D) Her treatment of football fans all over the country over Hysel (Both sides were to blame.) and Hillsboro was beyond appalling basically making it so it was almost a crime to be a football fan.

E) She mistreated british catholics making it more appealing for people to run to the IRA.

F) Basically destroyed the scottish economy.

G) Lets not get started on the poll tax.

I wonder if Franky is digging now.

[YOUTUBE]xmmomV-ax-s[/YOUTUBE]


----------



## Shinigami Perv (Apr 8, 2013)

Mael said:


> Im'ma grab the popcorn for this.
> 
> Brit on Brit debate.



Same. These people use big words and shit.


----------



## dr_shadow (Apr 8, 2013)

R.I.P

For better or worse a key figure in the history of Britain, Europe and the world. And definitly and inspiration to female politicians, demonstrating that they to can reach the highest office.


----------



## Black Wraith (Apr 8, 2013)

Shinigami Perv said:


> Same. These people use big words and shit.


----------



## Faither (Apr 8, 2013)

Mider T said:


> I'll say what I said in the other thread.
> 
> I expected the hateful rhetoric, the same as when Reagan died.  People can't seem to mourn the person and not the leader they didn't agree with.  The only people here who are exempt should be the Malvinians and the Irish.
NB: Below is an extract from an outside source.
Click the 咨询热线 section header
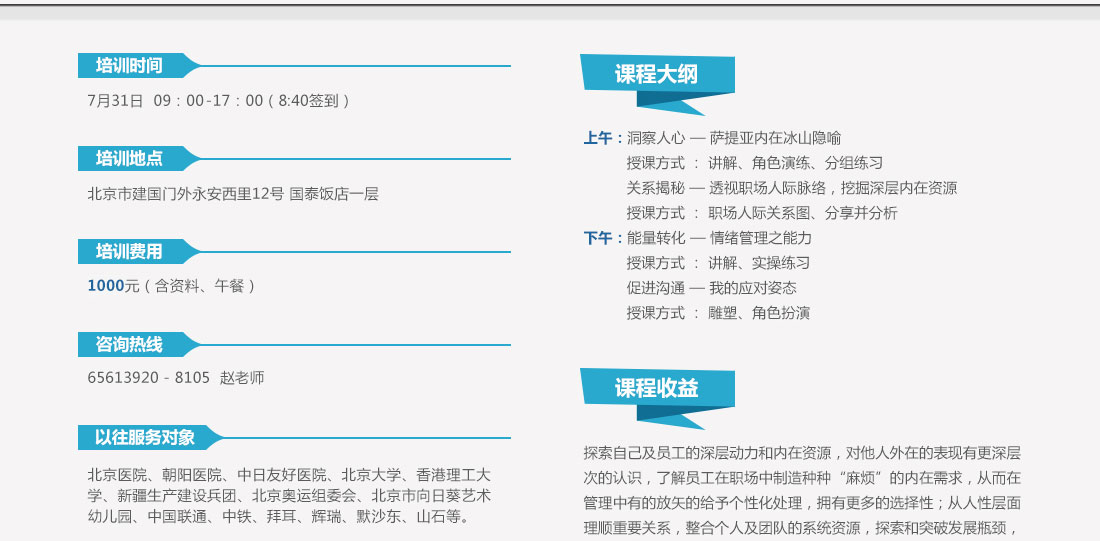The image size is (1100, 541). tap(129, 344)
Who on Earth are the Malvinians? There can't be more than four or five people who identify themselves as such, the overwhelming majority of inhabitants identify themselves as Falklanders and are perfectly within their rights to do so.

Anyway, she's dead, which on a human level is a shame, though as a dementia sufferer she has been living in effigy for some time in any case.

I also think it's unrealistic to ask people to try and view the person differently from the politician, she - and the policies she championed and enacted - affected millions of lives, often not for the better, it's scarce wonder people react viscerally.


----------



## Bellamy The Hyena (Apr 8, 2013)

Nemesis said:


> .
> E) She mistreated british catholics making it more appealing for people to run to the IRA.
> 
> 
> G) Lets not get started on the poll tax.



Yes I completely forgot those two points as well.


She was the biggest recruiting tool for the IRA. And the Poll Tax was probably the worst legislation ever introduced in the democratised Western World.


----------



## The Pink Ninja (Apr 8, 2013)

Her grave is soon to become a permanent dance floor/urinal for all right minded people.


----------



## abc123 (Apr 8, 2013)

The Pink Ninja said:


> Her grave is soon to become a permanent dance floor/urinal for all right minded people.


Yes, because all right minded people would dance and piss on a grave.


----------



## The Pink Ninja (Apr 8, 2013)

They would if it was hers.


----------



## Blue (Apr 8, 2013)

Velocity said:


> My Dad says all she did was screw over socialists, miners and people who lived in council houses.



So nobody worth mentioning?


----------



## Toby (Apr 8, 2013)

She deserves a funeral, but PMs don't get state funerals. That's for the current head of state, royals and very important persons of British history, like Churchill.

"Breaking the unions" was not necessary in all cases, such as industry. Most of mainland Europe kept their workers happy and have maintained their manufacturing sector, save Italy and Spain. As a result of Thatcher's meddling in the shipyard industry, Scotland's biggest industry failed and Britain lost the knowledge and workers needed to maintain their naval carriers.

Most of the shipyards that remained were bought up by Norwegian companies like Aker and ever since, the engineers go there for employment in shipping, construction, and oil and gas-related work.

Which was great, because it's not like Scotland needed an economy, right?



KBL said:


> I can't say i'm not happy about this.
> 
> Being from Argentina and knowing the history behind the Islas Malvinas and all the shit she did...
> 
> I hope she meets some soldiers from cruiser General Belgrano, they will glady help her way..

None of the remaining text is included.